Posted on June 13, 2023

It’s common for people with epilepsy to wonder how long it will take their bodies to adapt to medications. One MyEpilepsyTeam member asked, “Whether you’re increasing or decreasing any of your meds, how long do you feel it takes your body to adjust to the new dosage?”

This question often comes up when a doctor starts you on a new epilepsy medication or changes your dose. There’s no definitive timeline as to how long it will take for a new medication to start bringing you symptom relief — it can sometimes take weeks or months to reach your maintenance dose (the dose you’ll take long term). Many contributing factors are at play, including the type of medication you’re prescribed, the type of seizures you experience, and how well you follow your prescribing guidance.

In this article, we’ll explore how long it can take for antiepileptic drugs (AEDs) to begin working in your body.

What Are Antiepileptic Drugs?

Antiepileptic drugs — also known as anti-seizure drugs or anti-seizure medications — are used to treat seizures and epilepsy. They work by reducing the spread of abnormal electrical activity in the brain that causes seizures. Known as seizure propagation, this abnormal activity can affect different parts of the brain and cause a variety of symptoms.

Most AEDs are taken orally (by mouth). Once in the stomach, they’re absorbed into the bloodstream, where they move around the body until they reach the brain. Over time, your liver and kidneys slowly filter out the AEDs and break them down. This is why you have to take more medication after a certain amount of time.

The goal with most AEDs is to maintain a certain level of medication in your blood and nervous system to prevent seizures. You might have to undergo blood tests to see how quickly a medication is removed from your blood.

Side Effects of Antiepileptic Drugs

Although AEDs can be effective in controlling seizures, they can also have side effects. Some common side effects include:

  • Tiredness, dizziness, or unsteadiness
  • Blurry vision
  • Upset stomach
  • Headaches
  • Weight changes
  • A lowered ability to fight infections
  • Mood changes or mental health difficulties

AEDs can affect you in other ways, including mentally and emotionally.

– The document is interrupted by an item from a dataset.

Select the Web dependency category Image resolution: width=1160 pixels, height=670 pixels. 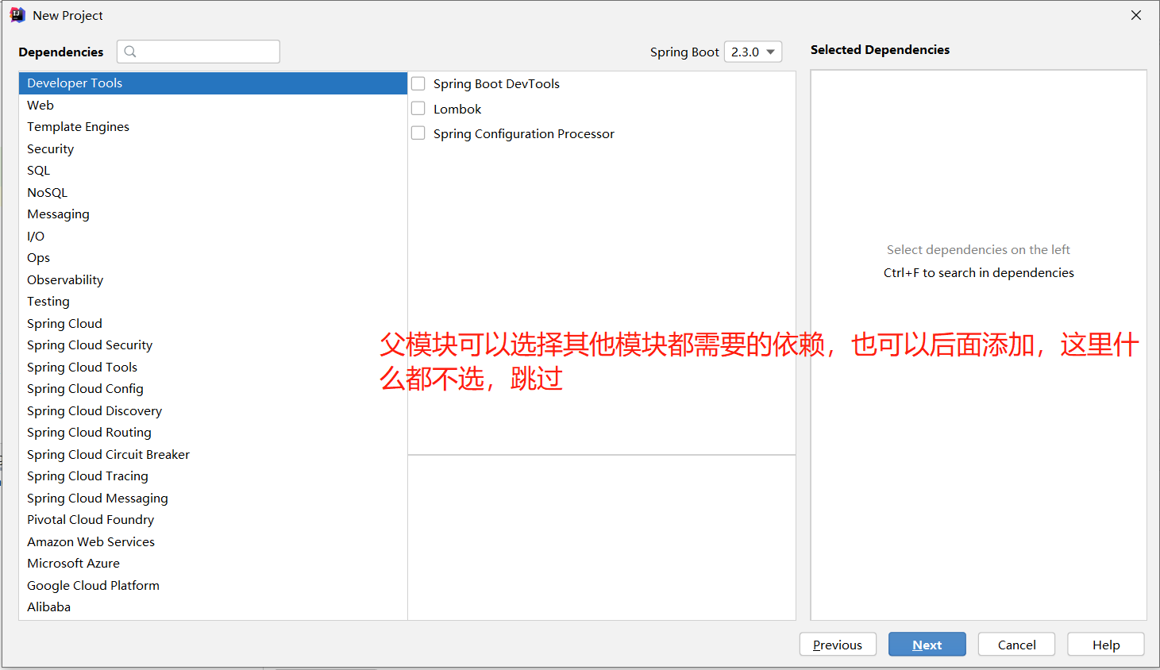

They can impair thinking and memory, making it difficult to focus or remember things. They can also cause mood changes, leading to irritability or sadness.

AEDs and epilepsy itself can have a significant impact on your everyday life. It’s important to have access to resources, such as counseling or support groups, to help manage these challenges.

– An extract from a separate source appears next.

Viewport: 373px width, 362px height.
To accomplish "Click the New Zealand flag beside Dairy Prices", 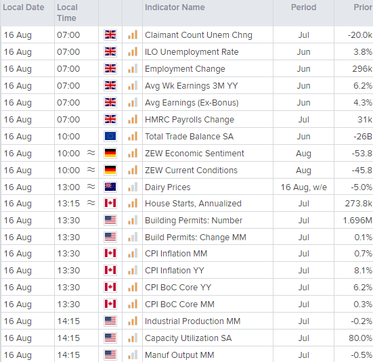I will pos(110,187).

Types of Antiepileptic Drugs

There are many different drugs that your doctor may prescribe to help treat your epilepsy. When choosing which drug or group of drugs to prescribe, your doctor will consider what type of epilepsy you have, as well as other factors such as your age and medical history.

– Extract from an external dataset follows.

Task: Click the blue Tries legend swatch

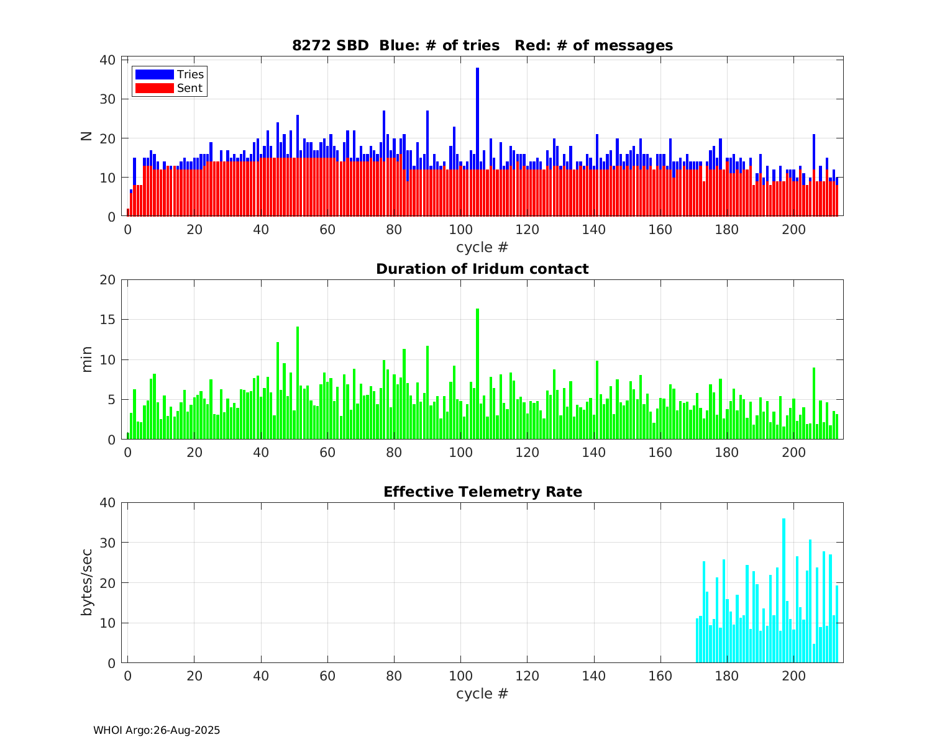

Seizure medications are typically divided into two groups — broad-spectrum and narrow-spectrum AEDs. Broad-spectrum AEDs are meant to treat or prevent seizures in more than one part of your brain. If you experience more than one type of seizure or don’t know what’s causing your seizures, your doctor may put you on a broad-spectrum AED. Examples of broad-spectrum AEDs include:

Narrow-spectrum AEDs are used to treat seizures in specific parts of the brain. Examples of narrow-spectrum AEDs include carbamazepine (Carbatrol, Carnexiv, Tegretol) and ethosuximide (Zarontin).

Your doctor also may prescribe what’s called a rescue AED. These help stop seizures quickly in emergency situations, such as status epilepticus — when a seizure lasts longer than five minutes. Examples of rescue AEDs are diazepam (Diastat AcuDial, Valium) and midazolam (Nayzilam).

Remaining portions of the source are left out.